Sublime Forum

Comments and the SerializedDataConverter plugin

#1

Is there an option to preserve comments when using the SerializedDataConverter plugin to convert JSON to YAML and viceversa?

0 Likes

#2

Short answer, no.

SerializedDataConverter leverages existing libraries that parse JSON or YAML etc. These libraries discard comments because they serve no real purpose. In all honesty, JSON doesn’t support comments. The only reason SerializedDataConverter recognizes comments and strips them is because I wanted it to work on Sublime JSON files which do support comments, but comments are not in the JSON spec. It would probably be more appropriate to say it parses a derivative of JSON.

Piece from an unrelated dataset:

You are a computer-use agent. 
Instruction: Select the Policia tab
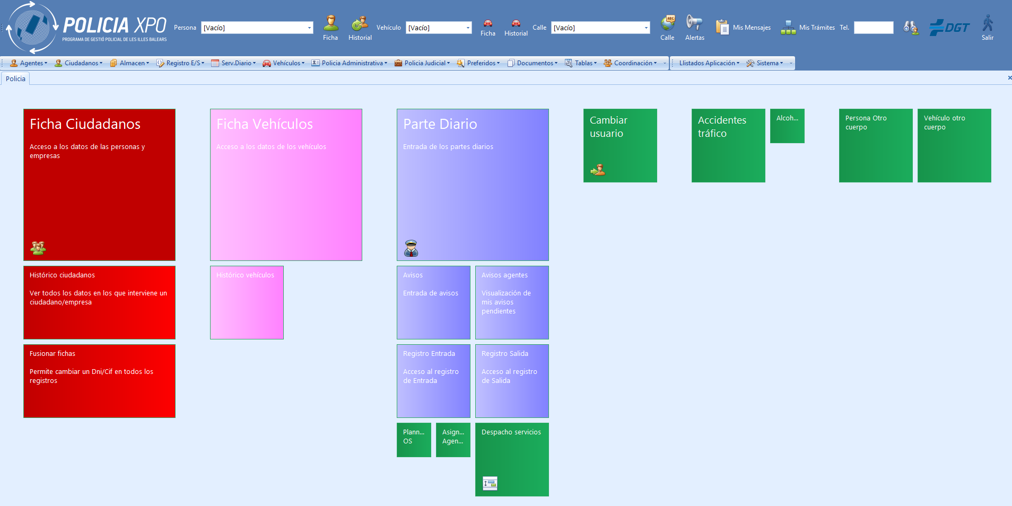(15, 79)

But preserving location of comments and re-injecting them into the converted format would be a lot of work, and is something I’m not interested in pursuing.

0 Likes

#3

I see. But wouldn’t it be sufficient to exchange // with # at the beginning of lines?

0 Likes

#4

I see. But wouldn’t it be sufficient to exchange // with # at the beginning of lines?

Consider the actual conversion process of Python’s json lib and the 3rd party yaml lib black boxes.

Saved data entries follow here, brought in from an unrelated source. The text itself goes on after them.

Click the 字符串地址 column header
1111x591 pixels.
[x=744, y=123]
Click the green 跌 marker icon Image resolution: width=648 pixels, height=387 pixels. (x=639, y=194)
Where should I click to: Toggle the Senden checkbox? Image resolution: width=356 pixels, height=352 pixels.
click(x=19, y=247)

  • I strip comments since comments are not part of JSON. I could save them in some structure for arguments sake.
  • I pass valid JSON into json and out comes a Python dictionary. At this point I know what the comments are, but I don’t know exactly where they are associated in the returned dictionary. Do they trail certain items, to they proceed certain items? All such meta data is lost.
  • I now pass the dictionary into yaml and out comes yaml text, but where do I stick the comments? And how?

The answer would be to create my own JSON parser that takes meaningless comments and associates them in some manner to the output structure, and then create my own YAML parser that reconstructs the YAML myself and inserts the comments. This would need to work the other way as well. Out of the two, YAML is by far the hardest to parse.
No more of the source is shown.